At this point, all messages submitted to the rabbit queue "test_queue" will be consumed by Kafka Connect and published onto the Kafka topic "test_topic".

Send a few more messages to Rabbit and consume the Kafka topic "test_topic" to see the results.

docker-compose exec kafka kafka-console-consumer --bootstrap-server localhost:9092 --topic test_topic --from-beginning

You should see something like:

{ "timestamp": "1585189850","cb_server": "cbserver", "command_line": "Global\\UsGthrFltPipeMssGthrPipe253", "computer_name": "JASON-WIN81-VM", "event_type": "proc", "expect_followon_w_md5": false, "md5": "D6021013D7C4E248AEB8BED12D3DCC88", "parent_create_time": 1447440685, "parent_md5": "79227C1E2225DE455F365B607A6D46FB", "parent_path": "c:\\windows\\system32\\searchindexer.exe", "parent_process_guid": "00000001-0000-0af4-01d1-1e444bf4c3dd", "path": "c:\\windows\\system32\\searchprotocolhost.exe", "pid": 1972, "process_guid": "00000001-0000-07b4-01d1-209a100bc217", "sensor_id": 1, "timestamp": 1447697423, "type": "ingress.event.procstart", "username": "SYSTEM"}

KSQLdb

Time for some KSQLdb action. https://ksqldb.io/overview.html

Start ksqlDB's interactive CLI:

docker-compose exec ksqldb-cli ksql http://ksqldb-server:8088

Dump out the test_topic contents:

ksql> PRINT 'test_topic' FROM BEGINNING;
ctrl+c

Create a stream (https://docs.ksqldb.io/en/latest/concepts/collections/streams/).

A stream essentially associates a schema with an underlying Kafka topic.

CREATE STREAM STR_PROCSTART_BASE (publish_timestamp VARCHAR, cb_server VARCHAR, command_line VARCHAR, computer_name VARCHAR, event_type VARCHAR, expect_followon_w_md5 VARCHAR, md5 VARCHAR, parent_create_time INT, parent_md5 VARCHAR, parent_path VARCHAR, parent_process_guid VARCHAR, path VARCHAR, pid INT, process_guid VARCHAR, sensor_id INT, timestamp INT, type VARCHAR, username VARCHAR) WITH (kafka_topic='test_topic', value_format='json') ;

Reset your offset to earliest, and read from this new stream using SQL:

SET 'auto.offset.reset' = 'earliest';
SELECT *  FROM STR_PROCSTART_BASE EMIT CHANGES;

Advanced streaming

More streams, ksql tables and joins.

Firstly, lets create a computer_name keyed stream from the process creation events base stream. We need a ROWKEY to not be NULL, which is the default, so we can join across topics/streams/tables etc.

Key it by computer name:

CREATE STREAM STR_PROCSTART_BY_COMPUTER_NAME AS SELECT * FROM STR_PROCSTART_BASE WHERE COMPUTER_NAME is not null PARTITION BY COMPUTER_NAME;

Experiment with SQL statements against the stream - and then exit ksql.

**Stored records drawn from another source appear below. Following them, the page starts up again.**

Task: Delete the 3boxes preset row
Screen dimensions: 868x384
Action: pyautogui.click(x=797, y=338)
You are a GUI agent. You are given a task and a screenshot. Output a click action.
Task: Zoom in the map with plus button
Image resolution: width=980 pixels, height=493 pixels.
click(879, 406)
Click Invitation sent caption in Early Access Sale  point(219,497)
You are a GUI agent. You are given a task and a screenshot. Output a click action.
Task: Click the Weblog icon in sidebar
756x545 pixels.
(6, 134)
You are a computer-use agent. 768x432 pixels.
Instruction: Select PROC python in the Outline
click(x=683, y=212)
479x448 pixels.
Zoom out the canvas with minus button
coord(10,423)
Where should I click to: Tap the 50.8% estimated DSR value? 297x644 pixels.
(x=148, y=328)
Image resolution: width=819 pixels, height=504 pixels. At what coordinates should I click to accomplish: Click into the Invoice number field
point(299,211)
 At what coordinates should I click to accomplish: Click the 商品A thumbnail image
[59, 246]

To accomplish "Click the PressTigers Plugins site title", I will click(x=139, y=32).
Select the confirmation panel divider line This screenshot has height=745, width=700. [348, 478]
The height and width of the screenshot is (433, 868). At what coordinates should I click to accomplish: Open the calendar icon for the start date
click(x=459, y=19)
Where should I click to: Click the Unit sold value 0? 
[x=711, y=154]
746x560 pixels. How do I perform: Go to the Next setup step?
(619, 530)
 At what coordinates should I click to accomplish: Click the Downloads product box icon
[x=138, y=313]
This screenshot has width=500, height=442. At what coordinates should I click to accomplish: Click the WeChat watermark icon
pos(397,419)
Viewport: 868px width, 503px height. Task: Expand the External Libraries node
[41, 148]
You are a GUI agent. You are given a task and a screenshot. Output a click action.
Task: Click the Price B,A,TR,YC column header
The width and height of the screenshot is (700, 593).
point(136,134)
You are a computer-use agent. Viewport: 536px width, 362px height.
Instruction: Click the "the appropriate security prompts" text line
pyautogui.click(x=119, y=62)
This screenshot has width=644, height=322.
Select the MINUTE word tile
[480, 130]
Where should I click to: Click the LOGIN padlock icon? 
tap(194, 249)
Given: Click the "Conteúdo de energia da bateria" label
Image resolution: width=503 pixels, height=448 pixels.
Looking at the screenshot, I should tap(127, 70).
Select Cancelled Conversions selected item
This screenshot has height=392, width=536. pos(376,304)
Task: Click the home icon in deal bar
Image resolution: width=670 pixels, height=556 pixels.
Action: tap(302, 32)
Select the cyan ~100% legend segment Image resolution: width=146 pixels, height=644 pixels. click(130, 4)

You can run a bunch of transforming SQL commands on this stream and write it out to another stream. You can also create Kafka Connect sinks for the streams to push the records to an external system such as Splunk, HDFS and Kudu.

We will create a few more streams for different events - join them together, and then output the results to Kudu.

Create Module Load Events

Kafka Topic

Now, lets create some module load events via Kafka:

docker-compose exec kafka kafka-topics --create --topic moduleload_raw  --partitions 1 --replication-factor 1 --if-not-exists --zookeeper zookeeper:2181

Create the KSQL stream

docker-compose exec ksqldb-cli ksql http://ksqldb-server:8088

CREATE STREAM STR_MODULELOAD_BASE (cb_server VARCHAR, computer_name VARCHAR, event_type VARCHAR, md5 VARCHAR, path VARCHAR, pid INT, process_guid VARCHAR, sensor_id INT, timestamp INT, type VARCHAR ) WITH (kafka_topic='moduleload_raw', value_format='json') ;

Create a computer name keyed stream

CREATE STREAM STR_MODULELOAD_BY_COMPUTER_NAME AS SELECT * FROM STR_MODULELOAD_BASE WHERE COMPUTER_NAME is not null PARTITION BY COMPUTER_NAME;

Send some records

Back in a shell (not ksql!) send some module load events:

cat module_load.json | docker-compose exec -T kafka kafka-console-producer --broker-list kafka:9092 --topic moduleload_raw

Create OS Info Events

Create the topic

docker-compose exec kafka kafka-topics --create --topic osinfo_raw  --partitions 1 --replication-factor 1 --if-not-exists --zookeeper zookeeper:2181

Create KSQL stream

docker-compose exec ksqldb-cli ksql http://ksqldb-server:8088

CREATE STREAM STR_OSINFO_BASE (cb_server VARCHAR, computer_name VARCHAR, event_type VARCHAR, ip_address VARCHAR, agent_id VARCHAR, timestamp VARCHAR, type VARCHAR, OSArchitecture VARCHAR, OSLanguage INT, Manufacturer VARCHAR, Caption VARCHAR, InstallDate VARCHAR, CurrentTimeZone INT, LastBootUpTime VARCHAR, LocalDateTime VARCHAR, OSType INT, Version VARCHAR, BootDevice VARCHAR, BuildNumber INT, CodeSet INT, CountryCode INT) WITH (kafka_topic='osinfo_raw', value_format='json');

Keyed stream (rowkey = computer_name)

CREATE STREAM STR_OSINFO_BY_COMPUTER_NAME AS SELECT * FROM STR_OSINFO_BASE WHERE COMPUTER_NAME is not null PARTITION BY COMPUTER_NAME;

Create the KSQL table

Create a table of the computer name keyed stream. This way, when we join to this table on the computer name, only the latest record is returned to produce the latest OS info.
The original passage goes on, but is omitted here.